**Prompt:** Repeat exactly, and only, the lines below starting at the line that contains "1141x642 pixels." and ending at the line that contains "Given: Select the 2022", inclusive of both.

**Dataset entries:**
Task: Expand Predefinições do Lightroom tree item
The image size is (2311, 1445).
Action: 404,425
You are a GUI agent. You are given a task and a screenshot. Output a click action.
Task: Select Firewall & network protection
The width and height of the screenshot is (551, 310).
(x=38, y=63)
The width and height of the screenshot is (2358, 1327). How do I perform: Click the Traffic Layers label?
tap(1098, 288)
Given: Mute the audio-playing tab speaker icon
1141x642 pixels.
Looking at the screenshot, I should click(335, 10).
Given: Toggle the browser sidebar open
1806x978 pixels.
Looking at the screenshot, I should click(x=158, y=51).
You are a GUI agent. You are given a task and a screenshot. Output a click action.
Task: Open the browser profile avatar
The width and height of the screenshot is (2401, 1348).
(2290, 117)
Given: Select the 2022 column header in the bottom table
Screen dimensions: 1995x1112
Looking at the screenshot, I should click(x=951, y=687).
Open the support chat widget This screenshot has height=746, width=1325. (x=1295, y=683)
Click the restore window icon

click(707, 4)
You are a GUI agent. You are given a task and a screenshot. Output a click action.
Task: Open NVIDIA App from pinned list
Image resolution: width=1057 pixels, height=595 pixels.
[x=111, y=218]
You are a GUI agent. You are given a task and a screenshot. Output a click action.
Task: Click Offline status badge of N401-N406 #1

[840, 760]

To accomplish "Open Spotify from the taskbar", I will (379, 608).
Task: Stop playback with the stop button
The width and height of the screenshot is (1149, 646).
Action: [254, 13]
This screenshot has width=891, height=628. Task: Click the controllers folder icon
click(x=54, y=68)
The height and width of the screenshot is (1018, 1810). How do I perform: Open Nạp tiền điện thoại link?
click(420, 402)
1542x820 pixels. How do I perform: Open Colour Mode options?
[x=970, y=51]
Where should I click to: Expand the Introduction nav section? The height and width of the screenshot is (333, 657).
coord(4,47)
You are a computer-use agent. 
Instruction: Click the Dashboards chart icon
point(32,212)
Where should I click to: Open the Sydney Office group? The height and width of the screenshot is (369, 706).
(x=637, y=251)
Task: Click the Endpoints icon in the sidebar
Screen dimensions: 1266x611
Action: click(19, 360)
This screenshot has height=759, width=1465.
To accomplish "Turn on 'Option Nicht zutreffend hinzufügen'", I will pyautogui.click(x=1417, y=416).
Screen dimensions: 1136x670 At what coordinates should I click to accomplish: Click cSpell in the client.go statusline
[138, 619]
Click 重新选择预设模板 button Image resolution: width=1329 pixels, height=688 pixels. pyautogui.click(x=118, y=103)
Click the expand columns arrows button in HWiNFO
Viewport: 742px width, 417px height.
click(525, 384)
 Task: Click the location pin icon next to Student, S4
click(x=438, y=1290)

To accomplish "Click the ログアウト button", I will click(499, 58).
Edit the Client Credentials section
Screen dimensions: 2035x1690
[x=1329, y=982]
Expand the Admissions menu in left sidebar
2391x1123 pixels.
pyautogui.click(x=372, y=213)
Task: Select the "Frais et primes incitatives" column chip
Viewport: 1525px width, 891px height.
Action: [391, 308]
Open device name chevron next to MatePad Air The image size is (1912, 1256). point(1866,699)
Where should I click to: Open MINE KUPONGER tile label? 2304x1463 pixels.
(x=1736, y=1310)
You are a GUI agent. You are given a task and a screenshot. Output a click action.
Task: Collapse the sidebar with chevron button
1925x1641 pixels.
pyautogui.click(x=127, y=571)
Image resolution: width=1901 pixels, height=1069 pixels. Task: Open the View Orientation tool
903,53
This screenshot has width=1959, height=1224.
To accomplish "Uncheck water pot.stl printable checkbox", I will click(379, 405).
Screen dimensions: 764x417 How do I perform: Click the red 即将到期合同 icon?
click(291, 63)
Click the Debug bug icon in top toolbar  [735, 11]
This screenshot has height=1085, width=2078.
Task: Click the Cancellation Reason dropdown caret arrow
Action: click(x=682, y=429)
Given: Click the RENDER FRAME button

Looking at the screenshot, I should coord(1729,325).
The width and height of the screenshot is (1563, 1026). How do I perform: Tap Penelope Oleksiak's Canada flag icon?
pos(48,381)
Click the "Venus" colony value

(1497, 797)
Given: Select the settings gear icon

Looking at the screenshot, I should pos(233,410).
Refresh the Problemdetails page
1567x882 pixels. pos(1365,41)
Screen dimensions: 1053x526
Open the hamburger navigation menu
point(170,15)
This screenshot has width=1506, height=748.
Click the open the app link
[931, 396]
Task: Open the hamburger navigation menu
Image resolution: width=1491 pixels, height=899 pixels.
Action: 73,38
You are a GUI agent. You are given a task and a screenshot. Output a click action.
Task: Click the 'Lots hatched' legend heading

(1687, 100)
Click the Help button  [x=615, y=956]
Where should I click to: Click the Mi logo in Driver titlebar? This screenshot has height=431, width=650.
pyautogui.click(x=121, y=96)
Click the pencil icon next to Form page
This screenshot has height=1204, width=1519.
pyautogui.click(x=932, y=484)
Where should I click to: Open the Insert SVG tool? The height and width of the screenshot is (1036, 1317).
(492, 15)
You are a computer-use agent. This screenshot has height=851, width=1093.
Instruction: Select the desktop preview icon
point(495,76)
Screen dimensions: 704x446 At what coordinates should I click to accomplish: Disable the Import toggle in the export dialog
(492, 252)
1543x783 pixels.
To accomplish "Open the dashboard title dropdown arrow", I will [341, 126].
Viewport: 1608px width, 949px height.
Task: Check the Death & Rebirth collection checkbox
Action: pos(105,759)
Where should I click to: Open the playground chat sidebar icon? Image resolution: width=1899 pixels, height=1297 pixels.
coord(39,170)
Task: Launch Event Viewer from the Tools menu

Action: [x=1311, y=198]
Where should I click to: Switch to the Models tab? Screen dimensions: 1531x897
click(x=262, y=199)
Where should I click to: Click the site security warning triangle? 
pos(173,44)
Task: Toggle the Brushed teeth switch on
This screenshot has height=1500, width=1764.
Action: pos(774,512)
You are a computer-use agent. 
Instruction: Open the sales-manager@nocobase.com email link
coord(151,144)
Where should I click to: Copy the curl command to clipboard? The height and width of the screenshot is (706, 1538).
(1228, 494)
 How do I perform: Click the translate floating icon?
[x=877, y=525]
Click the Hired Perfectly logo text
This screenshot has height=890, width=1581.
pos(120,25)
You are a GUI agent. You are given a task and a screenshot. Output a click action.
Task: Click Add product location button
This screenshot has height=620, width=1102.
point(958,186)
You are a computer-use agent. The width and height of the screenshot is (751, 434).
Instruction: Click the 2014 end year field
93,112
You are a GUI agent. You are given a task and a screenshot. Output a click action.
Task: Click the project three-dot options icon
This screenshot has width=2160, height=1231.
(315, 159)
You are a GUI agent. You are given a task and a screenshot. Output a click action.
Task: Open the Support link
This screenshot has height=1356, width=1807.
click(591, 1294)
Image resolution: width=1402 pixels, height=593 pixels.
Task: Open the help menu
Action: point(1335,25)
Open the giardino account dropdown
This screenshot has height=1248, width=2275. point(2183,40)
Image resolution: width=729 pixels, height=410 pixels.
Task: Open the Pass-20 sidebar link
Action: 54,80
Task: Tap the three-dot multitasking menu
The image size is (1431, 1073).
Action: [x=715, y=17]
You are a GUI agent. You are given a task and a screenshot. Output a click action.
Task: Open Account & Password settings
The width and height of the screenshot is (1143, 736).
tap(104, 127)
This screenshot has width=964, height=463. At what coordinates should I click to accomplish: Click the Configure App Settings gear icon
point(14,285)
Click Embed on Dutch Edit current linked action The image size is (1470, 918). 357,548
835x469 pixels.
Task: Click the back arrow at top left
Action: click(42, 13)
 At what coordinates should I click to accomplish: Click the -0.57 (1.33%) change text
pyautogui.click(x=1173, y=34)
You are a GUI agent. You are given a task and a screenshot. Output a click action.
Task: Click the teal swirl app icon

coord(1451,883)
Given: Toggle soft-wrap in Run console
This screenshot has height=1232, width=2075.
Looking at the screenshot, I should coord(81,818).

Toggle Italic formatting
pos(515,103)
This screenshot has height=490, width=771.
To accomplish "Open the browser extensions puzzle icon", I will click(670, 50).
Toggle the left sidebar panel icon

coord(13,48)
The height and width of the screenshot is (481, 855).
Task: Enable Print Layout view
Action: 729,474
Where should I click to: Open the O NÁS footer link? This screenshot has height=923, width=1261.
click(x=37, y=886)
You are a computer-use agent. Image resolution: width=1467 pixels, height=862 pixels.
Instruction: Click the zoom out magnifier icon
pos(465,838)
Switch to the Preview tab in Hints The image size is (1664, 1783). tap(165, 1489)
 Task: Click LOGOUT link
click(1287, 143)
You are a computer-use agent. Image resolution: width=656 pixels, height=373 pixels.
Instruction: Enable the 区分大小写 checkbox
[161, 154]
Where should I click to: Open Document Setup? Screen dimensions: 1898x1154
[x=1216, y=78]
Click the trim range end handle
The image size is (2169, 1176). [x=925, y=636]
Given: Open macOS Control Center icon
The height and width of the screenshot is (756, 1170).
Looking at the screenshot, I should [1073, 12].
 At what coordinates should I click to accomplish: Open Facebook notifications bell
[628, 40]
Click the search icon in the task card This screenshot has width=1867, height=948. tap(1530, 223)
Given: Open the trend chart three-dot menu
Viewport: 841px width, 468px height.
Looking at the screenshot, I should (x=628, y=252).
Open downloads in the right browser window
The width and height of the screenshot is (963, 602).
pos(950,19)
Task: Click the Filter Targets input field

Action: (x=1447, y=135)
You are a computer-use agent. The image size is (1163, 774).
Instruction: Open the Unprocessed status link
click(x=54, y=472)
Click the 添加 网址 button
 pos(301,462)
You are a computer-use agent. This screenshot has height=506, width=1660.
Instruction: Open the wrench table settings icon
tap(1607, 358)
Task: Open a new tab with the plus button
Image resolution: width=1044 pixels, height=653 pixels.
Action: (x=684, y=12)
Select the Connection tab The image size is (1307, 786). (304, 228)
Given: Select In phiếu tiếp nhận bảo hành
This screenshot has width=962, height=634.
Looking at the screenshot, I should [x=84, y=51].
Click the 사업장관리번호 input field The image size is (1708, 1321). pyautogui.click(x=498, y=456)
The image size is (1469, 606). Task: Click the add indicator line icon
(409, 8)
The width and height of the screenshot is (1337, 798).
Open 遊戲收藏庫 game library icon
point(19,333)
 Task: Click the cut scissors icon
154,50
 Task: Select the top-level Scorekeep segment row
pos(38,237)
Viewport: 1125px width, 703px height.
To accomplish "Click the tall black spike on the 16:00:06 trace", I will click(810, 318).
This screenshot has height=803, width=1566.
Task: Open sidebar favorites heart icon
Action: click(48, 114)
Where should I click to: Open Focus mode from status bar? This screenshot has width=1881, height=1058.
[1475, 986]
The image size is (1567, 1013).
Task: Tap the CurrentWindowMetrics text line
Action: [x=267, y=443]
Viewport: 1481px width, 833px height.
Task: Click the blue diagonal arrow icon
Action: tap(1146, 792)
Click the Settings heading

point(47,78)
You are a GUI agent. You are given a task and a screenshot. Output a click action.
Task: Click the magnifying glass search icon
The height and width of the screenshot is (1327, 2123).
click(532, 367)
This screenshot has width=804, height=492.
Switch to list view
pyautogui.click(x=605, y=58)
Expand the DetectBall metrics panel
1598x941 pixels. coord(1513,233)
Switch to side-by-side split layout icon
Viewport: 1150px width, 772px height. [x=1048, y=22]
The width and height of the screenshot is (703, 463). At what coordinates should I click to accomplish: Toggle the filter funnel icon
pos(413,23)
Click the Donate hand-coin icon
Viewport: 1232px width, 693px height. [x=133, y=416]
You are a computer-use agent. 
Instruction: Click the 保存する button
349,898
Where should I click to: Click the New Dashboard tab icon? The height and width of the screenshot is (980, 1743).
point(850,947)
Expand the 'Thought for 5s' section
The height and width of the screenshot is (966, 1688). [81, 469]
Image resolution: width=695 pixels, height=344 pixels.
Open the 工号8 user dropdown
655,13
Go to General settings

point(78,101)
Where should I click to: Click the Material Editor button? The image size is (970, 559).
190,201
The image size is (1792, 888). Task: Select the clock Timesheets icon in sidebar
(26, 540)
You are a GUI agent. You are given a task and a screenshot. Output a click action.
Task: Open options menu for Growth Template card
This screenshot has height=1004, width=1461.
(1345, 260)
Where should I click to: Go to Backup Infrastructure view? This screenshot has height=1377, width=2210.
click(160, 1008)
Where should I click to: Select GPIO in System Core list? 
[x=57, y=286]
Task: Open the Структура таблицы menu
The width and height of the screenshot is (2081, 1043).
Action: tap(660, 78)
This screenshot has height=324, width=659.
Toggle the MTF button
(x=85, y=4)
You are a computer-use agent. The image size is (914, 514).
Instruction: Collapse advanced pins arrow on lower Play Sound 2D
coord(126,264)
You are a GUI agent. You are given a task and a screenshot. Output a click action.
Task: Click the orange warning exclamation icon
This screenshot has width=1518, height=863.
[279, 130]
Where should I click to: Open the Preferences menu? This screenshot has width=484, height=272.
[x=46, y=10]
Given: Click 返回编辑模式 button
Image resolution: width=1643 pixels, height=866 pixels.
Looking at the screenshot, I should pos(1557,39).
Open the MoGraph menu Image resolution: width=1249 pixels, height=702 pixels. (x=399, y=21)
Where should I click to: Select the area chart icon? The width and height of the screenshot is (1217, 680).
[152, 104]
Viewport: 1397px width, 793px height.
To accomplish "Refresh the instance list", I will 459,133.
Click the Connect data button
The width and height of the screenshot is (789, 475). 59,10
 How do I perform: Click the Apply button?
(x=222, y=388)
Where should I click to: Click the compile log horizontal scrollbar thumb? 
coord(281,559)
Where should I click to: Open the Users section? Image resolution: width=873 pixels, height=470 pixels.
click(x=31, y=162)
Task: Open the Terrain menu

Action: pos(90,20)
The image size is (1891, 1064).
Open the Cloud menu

**Solution to this task:**
1141x642 pixels.
Looking at the screenshot, I should click(335, 10).
Given: Toggle the browser sidebar open
1806x978 pixels.
Looking at the screenshot, I should click(x=158, y=51).
You are a GUI agent. You are given a task and a screenshot. Output a click action.
Task: Open the browser profile avatar
The width and height of the screenshot is (2401, 1348).
(2290, 117)
Given: Select the 2022 column header in the bottom table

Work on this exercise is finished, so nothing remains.